Bisognerà dunque passare da una fase straordinaria a una fase ordinaria e penso che questa nuova ordinarietà possa essere affidata alla nostra straordinaria rete di medici di medicina generale“. Si apre dunque il dibattito sulla terza dose: vediamo perché farla, quando e con quale farmaco.

“È molto probabile che una terza dose di vaccino dovrà essere fatta”, ha dichiarato Sergio Abrignani, membro del Comitato tecnico scientifico e immunologo dell’Università di Milano al Corriere della Sera. “Ma al momento non sappiamo se contro una variante diversa e non sappiamo quando, forse in autunno, più probabilmente all’inizio del prossimo anno“. Indicazioni in merito arrivano dagli Usa, dove Moderna sta studiando un nuovo richiamo con dosaggio inferiore del proprio vaccino a mRna, efficace contro la variante sudafricana e quella indiana.

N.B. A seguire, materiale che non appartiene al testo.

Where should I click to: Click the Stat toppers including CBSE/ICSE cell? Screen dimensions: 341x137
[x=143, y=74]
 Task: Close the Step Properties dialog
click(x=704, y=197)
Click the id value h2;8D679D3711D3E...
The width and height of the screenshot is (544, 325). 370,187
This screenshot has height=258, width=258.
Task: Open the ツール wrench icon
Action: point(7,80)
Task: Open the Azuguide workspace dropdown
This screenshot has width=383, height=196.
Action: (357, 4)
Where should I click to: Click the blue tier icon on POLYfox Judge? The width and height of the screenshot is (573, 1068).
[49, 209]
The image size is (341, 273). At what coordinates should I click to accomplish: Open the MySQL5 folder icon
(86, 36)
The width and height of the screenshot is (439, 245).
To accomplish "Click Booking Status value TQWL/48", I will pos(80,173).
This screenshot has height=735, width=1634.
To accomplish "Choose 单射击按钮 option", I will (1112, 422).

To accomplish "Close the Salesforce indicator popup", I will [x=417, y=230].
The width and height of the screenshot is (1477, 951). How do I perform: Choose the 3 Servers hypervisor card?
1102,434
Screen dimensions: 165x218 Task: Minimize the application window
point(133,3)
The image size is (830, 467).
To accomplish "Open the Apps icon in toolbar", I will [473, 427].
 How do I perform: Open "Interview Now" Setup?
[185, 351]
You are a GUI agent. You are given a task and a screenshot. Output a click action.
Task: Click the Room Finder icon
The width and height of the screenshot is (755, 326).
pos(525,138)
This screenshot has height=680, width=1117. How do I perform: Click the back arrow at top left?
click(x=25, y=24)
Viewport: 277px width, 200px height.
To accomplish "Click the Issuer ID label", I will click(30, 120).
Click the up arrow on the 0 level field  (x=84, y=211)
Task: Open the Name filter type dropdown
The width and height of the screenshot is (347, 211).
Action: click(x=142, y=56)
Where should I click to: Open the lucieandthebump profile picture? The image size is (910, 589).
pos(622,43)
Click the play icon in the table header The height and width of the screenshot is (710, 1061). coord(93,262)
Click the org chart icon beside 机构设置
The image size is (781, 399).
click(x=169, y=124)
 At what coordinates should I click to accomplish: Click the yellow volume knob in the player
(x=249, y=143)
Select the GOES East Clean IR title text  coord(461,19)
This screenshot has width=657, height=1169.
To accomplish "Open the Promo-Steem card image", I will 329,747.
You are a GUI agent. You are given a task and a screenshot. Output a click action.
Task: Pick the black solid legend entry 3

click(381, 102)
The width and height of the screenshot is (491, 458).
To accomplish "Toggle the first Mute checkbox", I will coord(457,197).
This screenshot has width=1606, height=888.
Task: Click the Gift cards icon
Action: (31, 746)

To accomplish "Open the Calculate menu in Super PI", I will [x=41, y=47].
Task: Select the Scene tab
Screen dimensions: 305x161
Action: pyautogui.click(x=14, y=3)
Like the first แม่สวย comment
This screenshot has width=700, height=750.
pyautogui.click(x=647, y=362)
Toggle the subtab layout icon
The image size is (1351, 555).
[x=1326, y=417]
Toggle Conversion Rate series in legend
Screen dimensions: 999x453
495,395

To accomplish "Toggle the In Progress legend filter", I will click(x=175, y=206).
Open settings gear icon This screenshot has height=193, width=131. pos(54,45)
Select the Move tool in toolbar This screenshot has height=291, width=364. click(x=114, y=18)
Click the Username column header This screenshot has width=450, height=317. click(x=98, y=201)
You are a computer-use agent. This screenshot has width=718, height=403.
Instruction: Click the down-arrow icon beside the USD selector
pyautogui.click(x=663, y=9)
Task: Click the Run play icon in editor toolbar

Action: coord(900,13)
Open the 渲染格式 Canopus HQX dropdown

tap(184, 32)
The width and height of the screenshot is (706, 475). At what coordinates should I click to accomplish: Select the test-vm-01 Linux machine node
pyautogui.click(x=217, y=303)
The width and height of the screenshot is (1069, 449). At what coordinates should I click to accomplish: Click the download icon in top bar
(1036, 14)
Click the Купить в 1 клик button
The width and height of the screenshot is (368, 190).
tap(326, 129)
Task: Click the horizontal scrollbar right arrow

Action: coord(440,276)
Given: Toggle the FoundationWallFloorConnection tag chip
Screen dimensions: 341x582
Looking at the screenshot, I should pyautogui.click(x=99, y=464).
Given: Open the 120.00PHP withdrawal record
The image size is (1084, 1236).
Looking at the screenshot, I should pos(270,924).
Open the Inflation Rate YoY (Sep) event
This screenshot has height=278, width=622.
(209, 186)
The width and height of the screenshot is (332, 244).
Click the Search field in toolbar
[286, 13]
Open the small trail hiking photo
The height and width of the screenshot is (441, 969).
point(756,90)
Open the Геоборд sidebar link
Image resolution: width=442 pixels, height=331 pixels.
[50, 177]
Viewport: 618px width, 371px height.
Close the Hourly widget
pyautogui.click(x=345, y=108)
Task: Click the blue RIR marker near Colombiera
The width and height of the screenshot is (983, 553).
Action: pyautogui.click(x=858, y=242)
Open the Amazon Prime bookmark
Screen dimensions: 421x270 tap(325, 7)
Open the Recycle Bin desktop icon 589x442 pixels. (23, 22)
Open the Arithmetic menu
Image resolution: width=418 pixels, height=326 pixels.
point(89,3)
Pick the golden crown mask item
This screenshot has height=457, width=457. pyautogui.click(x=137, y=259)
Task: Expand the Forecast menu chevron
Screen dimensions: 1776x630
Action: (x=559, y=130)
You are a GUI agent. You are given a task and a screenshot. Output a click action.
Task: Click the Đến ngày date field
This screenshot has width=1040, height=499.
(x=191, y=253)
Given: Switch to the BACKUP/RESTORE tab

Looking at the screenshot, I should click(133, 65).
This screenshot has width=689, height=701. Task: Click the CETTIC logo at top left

Una terza inoculazione, ovvero il “booster” potrebbe diventare necessario con l’arrivo di nuove varianti del coronavirus capaci di aggirare lo scudo immunitario prodotto dai vaccini attualmente in uso, che per ora si sono rilevati efficaci contro i vari ceppi, seppur in maniera diversa in base alla tipologia. La variante indiana è quella più pericolosa in circolazione. La prima dose non protegge infatti dalla malattia, che può essere contratta in forma non grave. Potrebbe essere necessario un ulteriore richiamo per proteggersi anche da questa eventualità.

Il booster potrebbe essere necessario anche perché non è ancora chiaro se i vaccini proteggano dal Covid per sempre o se l’immunità acquisita con i farmaci usati abbia una “scadenza”. Dagli studi è emerso che i pazienti presentano gli anticorpi fino a 10 mesi dopo la fine del ciclo vaccinale con due dosi, e per questo potrebbe entrare in gioco l’utilizzo di una terza dose. Al momento è in corso uno studio nel Regno Uniti per misurare le risposte immunitarie a distanza di intervelli variabili dopo la seconda dose, ovvero 28, 84, 308 e 365 giorni.

La terza dose sarà dunque mirata a sconfiggere le varianti e “rinfrescare” gli anticorpi, ed è ipotizzabile che possano essere usati anche vaccini diversi, considerando che quelli adenovirali, dunque AstraZeneca e Johnson & Johson, sarebbero meno efficaci dopo la prima dose a causa del tipo di risposta immunitaria che inducono. Uno studio spagnolo ha concluso, riporta il Corriere della Sera, che fare la prima dose con AstraZeneca e la seconda con Pfizer sarebbe addirittura consigliato per aumentare la presenza di anticorpi contro il coronavirus.